Data for review.
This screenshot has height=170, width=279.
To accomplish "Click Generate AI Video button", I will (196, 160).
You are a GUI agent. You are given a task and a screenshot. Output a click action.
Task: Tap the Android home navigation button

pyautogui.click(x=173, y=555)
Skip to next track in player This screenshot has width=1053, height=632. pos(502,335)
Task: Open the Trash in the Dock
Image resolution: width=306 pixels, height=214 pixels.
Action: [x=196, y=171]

Required action.
The lines to return run from the one containing "Skip to next" through the last line of the records above. Give them exactly and include nothing more.

Expected output.
Skip to next track in player This screenshot has width=1053, height=632. pos(502,335)
Task: Open the Trash in the Dock
Image resolution: width=306 pixels, height=214 pixels.
Action: [x=196, y=171]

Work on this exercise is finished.